Problem (3) : Automate this process, so that you write a program

which prime factors a number by using the tree method. After each SPLIT,

the computer shows the list of atoms. The user types the name of an atom,

and the computer splits that atom if it is possible. Thus, the user

decides which atom to split, but the computer takes care of finding the

factors. This means you will need a new procedure which accepts an

integer as input, and returns two factors. It could return 0,0 for a

prime input - that is, a number with no factors. In this case,

no split occurs. Do not allow the following:

/ \

3 5

/ \

1 3

/ \

1 3

.............. Infinite tree, getting nowhere.

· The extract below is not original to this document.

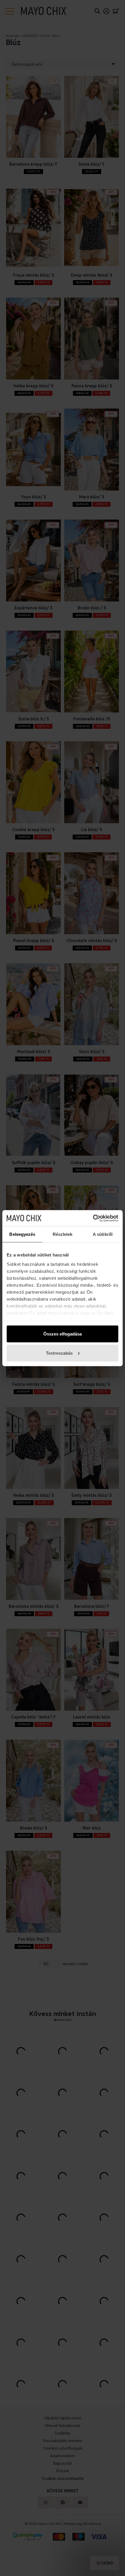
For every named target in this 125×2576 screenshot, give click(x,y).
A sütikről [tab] (102, 1234)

Problem (4) : Automate the process further: the computer chooses the

atom which is to be split. It loops, by itself, until none of the

atoms can be split. Then it stops! This is a bit tricky. Now you

should be able to type in a number, and the computer does the prime

factorization by itself.

Problem (5) : Although it is of no particular theoretical importance,

it is nice for people to be able to SEE a tree. The drawings above are

quite difficult to produce using a computer program, and have the

possibility of growing too large for the screen. Look at the Explorer

program in Windows . This is one possible way to represent a tree.

Another method, which makes sense in the prime-factorization problem,

is the following:

120

(12)(10)

((3)(4))((2)(5))

((3)((2)(2)))((2)(5))

There is one "formula" for each "level" in the tree.

Try writing a SHOWTREE procedure, which prints this list of formulas.

Problem (6) : The prime-factorization problem can produce many different

trees for the same number. Can you write a program which would COUNT the

number of different trees for a given number?